On 7/19/24 21:52, Robert Haas wrote:
On Mon, Jul 15, 2024 at 11:27 AM Laurenz Albe <laurenz.a...@cybertec.at> wrote:
On Sat, 2024-06-29 at 07:01 +0200, Laurenz Albe wrote:
I played around with incremental backup yesterday and tried $subject

The WAL summarizer is running on the standby server, but when I try
to take an incremental backup, I get an error that I understand to mean
that WAL summarizing hasn't caught up yet.

I am not sure if that is working as designed, but if it is, I think it
should be documented.

I played with this some more.  Here is the exact error message:

ERROR:  manifest requires WAL from final timeline 1 ending at 0/1967C260, but 
this backup starts at 0/1967C190

By trial and error I found that when I run a CHECKPOINT on the primary,
taking an incremental backup on the standby works.
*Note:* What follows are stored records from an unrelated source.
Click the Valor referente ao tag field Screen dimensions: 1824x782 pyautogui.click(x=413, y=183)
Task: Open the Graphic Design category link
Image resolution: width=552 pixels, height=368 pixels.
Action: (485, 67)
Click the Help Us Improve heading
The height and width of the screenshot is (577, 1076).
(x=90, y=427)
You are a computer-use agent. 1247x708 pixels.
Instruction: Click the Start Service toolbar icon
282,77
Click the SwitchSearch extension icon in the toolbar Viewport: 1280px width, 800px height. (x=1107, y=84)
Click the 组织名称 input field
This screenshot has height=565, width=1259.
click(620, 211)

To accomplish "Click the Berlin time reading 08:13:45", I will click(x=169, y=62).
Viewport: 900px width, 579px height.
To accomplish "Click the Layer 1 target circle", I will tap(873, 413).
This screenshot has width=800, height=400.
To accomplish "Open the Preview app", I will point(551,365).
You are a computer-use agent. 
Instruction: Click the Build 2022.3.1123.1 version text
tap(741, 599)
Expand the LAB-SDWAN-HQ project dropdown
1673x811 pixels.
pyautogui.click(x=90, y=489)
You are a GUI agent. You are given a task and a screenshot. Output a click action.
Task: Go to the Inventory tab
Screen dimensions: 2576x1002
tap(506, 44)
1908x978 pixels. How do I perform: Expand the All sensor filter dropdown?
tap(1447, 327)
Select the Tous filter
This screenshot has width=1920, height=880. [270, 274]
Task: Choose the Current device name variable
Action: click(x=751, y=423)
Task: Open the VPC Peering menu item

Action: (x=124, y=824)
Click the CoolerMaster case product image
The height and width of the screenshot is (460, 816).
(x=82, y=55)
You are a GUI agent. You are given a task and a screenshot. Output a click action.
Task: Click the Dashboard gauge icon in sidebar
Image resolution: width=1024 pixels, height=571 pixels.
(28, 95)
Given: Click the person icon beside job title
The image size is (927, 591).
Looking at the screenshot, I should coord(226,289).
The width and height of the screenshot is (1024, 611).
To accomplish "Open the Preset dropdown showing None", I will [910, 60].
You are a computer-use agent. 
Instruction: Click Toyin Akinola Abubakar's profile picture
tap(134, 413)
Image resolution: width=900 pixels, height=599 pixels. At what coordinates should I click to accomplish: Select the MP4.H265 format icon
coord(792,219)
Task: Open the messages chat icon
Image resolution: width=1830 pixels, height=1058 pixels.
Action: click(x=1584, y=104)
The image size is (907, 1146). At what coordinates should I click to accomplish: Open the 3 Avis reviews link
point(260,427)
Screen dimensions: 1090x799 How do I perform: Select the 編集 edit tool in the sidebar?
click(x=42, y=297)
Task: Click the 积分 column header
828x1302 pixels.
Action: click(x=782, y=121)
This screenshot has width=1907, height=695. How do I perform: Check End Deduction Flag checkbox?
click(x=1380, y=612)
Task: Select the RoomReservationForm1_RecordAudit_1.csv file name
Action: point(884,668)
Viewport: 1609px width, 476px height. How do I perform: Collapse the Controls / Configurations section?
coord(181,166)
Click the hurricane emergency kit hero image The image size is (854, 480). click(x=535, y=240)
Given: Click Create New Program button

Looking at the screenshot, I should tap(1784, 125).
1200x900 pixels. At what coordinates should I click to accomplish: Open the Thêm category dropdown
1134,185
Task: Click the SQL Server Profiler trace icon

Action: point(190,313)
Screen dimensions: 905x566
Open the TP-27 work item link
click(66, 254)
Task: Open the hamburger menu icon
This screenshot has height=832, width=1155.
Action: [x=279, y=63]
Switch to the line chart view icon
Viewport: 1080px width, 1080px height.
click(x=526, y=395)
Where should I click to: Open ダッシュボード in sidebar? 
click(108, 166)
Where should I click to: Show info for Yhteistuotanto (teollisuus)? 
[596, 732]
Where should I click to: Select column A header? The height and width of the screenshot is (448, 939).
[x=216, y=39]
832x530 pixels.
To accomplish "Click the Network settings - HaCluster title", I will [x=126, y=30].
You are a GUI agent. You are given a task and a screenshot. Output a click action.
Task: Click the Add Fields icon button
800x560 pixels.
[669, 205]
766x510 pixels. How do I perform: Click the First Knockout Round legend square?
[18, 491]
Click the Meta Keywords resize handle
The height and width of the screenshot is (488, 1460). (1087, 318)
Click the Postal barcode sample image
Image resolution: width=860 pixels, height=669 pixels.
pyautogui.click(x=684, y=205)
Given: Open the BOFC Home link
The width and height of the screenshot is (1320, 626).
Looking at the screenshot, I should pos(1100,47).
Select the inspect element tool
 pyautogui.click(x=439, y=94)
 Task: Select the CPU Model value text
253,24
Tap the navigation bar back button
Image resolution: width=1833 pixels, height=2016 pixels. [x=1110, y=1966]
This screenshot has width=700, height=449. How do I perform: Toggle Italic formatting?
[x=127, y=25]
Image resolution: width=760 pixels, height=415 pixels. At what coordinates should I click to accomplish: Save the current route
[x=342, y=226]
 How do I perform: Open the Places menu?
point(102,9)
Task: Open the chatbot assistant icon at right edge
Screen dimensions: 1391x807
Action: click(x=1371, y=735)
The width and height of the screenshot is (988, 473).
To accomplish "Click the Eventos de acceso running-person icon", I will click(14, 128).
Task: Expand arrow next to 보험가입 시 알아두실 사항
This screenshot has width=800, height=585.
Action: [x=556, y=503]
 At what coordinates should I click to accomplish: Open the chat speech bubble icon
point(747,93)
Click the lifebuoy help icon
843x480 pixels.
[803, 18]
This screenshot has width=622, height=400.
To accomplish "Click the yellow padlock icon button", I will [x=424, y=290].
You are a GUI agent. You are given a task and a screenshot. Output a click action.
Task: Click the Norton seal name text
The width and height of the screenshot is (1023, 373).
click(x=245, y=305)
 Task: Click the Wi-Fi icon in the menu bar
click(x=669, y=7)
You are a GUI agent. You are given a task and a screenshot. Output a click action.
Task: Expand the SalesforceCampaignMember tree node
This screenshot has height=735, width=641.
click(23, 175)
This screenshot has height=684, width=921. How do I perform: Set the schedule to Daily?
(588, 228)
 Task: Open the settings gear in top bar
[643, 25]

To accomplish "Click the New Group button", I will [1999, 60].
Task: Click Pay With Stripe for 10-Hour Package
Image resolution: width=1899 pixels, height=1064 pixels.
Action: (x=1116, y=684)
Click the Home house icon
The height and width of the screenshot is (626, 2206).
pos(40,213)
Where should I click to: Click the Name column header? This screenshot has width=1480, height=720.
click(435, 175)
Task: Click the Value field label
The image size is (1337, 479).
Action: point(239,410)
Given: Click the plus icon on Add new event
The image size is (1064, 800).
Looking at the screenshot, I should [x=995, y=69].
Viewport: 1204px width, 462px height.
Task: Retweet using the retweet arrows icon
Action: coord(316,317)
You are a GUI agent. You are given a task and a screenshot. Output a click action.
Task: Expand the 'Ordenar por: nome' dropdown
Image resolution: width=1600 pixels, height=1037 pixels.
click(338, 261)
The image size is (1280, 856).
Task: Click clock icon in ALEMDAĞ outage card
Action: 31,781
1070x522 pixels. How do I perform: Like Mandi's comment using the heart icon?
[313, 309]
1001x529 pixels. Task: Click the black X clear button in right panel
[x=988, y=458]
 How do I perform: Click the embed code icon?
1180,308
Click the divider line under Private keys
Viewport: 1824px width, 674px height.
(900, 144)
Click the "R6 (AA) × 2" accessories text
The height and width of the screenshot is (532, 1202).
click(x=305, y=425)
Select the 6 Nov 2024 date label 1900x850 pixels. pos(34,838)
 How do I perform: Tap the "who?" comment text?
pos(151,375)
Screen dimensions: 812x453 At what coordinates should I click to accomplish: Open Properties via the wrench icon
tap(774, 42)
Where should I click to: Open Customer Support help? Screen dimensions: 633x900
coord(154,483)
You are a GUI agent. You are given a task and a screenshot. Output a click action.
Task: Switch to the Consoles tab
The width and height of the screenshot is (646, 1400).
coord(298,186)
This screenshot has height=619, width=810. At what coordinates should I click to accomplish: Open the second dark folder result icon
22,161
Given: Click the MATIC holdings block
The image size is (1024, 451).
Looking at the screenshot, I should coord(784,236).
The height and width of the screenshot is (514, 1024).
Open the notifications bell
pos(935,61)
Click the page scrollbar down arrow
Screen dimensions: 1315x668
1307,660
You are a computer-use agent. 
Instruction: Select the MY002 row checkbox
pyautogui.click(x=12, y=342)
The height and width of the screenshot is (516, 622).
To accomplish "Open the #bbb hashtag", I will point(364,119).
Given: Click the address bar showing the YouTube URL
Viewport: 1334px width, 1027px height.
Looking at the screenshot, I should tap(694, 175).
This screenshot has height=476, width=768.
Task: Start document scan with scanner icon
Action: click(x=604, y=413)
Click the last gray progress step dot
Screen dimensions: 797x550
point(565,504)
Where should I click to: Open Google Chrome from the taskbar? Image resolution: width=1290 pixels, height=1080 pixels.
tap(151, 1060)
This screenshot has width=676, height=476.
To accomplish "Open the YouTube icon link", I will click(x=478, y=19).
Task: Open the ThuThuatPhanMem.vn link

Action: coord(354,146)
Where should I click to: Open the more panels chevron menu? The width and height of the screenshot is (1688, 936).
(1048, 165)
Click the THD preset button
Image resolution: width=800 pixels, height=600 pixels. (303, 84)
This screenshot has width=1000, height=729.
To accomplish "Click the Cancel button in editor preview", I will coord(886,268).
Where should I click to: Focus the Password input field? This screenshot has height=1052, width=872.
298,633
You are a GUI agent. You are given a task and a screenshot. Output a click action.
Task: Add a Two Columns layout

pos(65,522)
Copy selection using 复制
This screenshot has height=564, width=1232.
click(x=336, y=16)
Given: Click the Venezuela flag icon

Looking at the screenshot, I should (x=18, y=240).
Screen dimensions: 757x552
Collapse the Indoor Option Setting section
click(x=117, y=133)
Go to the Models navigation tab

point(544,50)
I couldn't fathom the cause of that, but I think that that should either
be addressed or documented before v17 comes out.

I had a feeling this was going to be confusing. I'm not sure what to
do about it, but I'm open to suggestions.

Suppose you take a full backup F; replay of that backup will begin
with a checkpoint CF. Then you try to take an incremental backup I;
replay will begin from a checkpoint CI. For the incremental backup to
be valid, it must include all blocks modified after CF and before CI.
But when the backup is taken on a standby, no new checkpoint is
possible. Hence, CI will be the most recent restartpoint on the
standby that has occurred before the backup starts. So, if F is taken
on the primary and then I is immediately taken on the standby without
the standby having done a new restartpoint, or if both F and I are
taken on the standby and no restartpoint intervenes, then CF=CI. In
that scenario, an incremental backup is pretty much pointless: every
single incremental file would contain 0 blocks. You might as well just
use the backup you already have, unless one of the non-relation files
has changed. So, except in that unusual corner case, the fact that the
backup fails isn't really costing you anything. In fact, there's a
decent chance that it's saving you from taking a completely useless
backup.

<snip>

I think I'm a little too close to this to really know what the best
thing to do is, so I'm happy to hear suggestions from you and others.

I think it would be enough just to add a hint such as:

HINT: this is possible when making a standby backup with little or no activity.

My guess is in production environments this will be uncommon.

For example, over the years we (pgBackRest) have gotten numerous bug reports that time-targeted PITR does not work. In every case we found that the user was just testing procedures and the database had no activity between backups -- therefore recovery had no commit timestamps to use to end recovery. Test environments sometimes produce weird results.

Having said that, I think it would be better if it worked even if it does produce an empty backup. An empty backup wastes some disk space but if it produces less friction and saves an admin having to intervene then it is probably worth it. I don't immediately see how to do that in a reliable way, though, and in any case it seems like something to consider for PG18.